Essential Environment Commands
Creating & Managing Environments
# Create a new environment
python3 -m venv env_name
# Activate/Deactivate
source env_name/bin/activate # Linux/macOS
env_name\Scripts\activate # Windows
deactivate # Any platform
# Check active environment
which python
echo $VIRTUAL_ENV
Package Management
# Install packages
pip install package_name
pip install package_name==1.2.3
pip install -r requirements.txt
# List packages
pip list
pip freeze > requirements.txt
Working with Jupyter
# Launch from activated environment
jupyter notebook
# Install packages from notebook
%pip install package_name
# To use GPU in notebook
device = torch.device("cuda:0" if torch.cuda.is_available() else "cpu")

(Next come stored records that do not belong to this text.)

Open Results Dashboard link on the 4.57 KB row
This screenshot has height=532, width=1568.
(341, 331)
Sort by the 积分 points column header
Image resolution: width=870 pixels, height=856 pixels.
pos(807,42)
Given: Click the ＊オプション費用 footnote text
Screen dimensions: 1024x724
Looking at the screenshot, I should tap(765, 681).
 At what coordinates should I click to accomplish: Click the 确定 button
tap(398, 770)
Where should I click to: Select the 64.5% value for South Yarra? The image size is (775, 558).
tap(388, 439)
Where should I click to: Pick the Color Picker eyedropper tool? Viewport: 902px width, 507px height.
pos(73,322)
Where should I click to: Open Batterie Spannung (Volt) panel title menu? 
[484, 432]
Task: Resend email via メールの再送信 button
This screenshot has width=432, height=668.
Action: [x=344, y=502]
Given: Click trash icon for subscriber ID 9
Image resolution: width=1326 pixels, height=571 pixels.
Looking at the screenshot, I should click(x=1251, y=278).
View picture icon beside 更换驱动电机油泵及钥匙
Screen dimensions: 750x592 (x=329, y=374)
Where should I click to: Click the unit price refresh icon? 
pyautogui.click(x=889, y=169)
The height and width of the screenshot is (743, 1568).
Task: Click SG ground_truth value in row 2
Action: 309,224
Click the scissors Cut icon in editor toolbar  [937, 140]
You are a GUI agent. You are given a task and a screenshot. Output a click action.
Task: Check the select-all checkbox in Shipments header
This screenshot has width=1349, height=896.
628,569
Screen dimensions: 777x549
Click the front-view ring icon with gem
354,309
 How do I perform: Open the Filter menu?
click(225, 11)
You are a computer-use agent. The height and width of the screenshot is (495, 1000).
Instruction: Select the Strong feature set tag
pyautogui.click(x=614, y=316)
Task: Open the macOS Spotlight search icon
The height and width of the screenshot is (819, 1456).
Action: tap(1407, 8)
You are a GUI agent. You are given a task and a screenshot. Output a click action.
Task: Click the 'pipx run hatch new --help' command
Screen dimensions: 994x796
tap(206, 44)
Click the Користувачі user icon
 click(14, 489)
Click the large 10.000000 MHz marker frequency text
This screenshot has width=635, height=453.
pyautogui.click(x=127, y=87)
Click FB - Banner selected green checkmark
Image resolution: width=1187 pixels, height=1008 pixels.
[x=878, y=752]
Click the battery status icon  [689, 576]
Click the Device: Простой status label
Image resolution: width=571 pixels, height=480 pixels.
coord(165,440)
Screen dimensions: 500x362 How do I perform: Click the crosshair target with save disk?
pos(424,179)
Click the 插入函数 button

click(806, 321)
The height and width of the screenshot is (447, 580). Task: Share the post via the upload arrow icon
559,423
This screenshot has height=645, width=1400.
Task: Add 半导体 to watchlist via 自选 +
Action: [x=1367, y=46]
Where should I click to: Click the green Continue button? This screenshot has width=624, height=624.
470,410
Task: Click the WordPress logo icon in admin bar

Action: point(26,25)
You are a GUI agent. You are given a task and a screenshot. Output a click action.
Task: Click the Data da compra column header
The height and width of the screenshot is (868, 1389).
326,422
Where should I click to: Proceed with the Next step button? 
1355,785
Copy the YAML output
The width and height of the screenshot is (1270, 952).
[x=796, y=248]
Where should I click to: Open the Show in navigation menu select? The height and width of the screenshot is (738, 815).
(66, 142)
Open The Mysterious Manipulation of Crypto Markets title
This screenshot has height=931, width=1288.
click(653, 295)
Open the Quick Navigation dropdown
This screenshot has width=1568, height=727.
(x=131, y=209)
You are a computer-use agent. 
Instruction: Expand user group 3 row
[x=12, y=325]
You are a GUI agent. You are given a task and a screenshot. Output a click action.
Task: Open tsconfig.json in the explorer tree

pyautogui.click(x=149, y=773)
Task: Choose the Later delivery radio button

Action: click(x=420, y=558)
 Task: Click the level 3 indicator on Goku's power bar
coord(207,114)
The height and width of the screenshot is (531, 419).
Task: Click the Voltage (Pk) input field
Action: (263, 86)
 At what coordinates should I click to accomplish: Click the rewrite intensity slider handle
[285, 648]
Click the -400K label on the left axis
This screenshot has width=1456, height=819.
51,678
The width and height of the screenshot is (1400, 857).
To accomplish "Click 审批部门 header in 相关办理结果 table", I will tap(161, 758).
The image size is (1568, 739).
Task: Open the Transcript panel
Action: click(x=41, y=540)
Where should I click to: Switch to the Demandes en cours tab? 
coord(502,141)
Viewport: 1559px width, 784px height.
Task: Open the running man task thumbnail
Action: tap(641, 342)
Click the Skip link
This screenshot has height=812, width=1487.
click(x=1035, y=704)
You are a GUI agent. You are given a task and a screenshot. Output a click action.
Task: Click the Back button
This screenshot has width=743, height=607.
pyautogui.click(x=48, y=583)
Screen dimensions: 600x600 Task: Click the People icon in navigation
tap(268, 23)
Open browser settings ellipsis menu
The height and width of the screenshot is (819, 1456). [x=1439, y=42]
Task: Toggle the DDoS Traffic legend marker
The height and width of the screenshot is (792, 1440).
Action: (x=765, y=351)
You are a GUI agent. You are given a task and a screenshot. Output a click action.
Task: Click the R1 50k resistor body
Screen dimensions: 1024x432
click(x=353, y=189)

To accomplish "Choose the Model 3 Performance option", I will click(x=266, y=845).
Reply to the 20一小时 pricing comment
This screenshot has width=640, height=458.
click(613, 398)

tensor = torch.rand(1000, 1000).to(device) # Moves data to GPU if available
Running Scripts
# Basic execution
python script.py
# Background execution
nohup python train.py & # Output to nohup.out
# Using screen for detachable sessions
screen -S training
# Run script, then detach with Ctrl+A, D
# Reattach with: screen -r training
Best Practices
- Create dedicated environments for different projects
- Document dependencies:
pip freeze > requirements.txt
- Update pip after creating new environments
- Use consistent environment naming:
project-framework-purpose
- Script structure:
if __name__ == "__main__": # Entry point code here main()
- Use argparse for configurable scripts
import argparse parser = argparse.ArgumentParser() parser.add_argument('--epochs', type=int, default=10) args = parser.parse_args()
This concise guide should help you quickly set up and effectively work with PyTorch in Python virtual environments.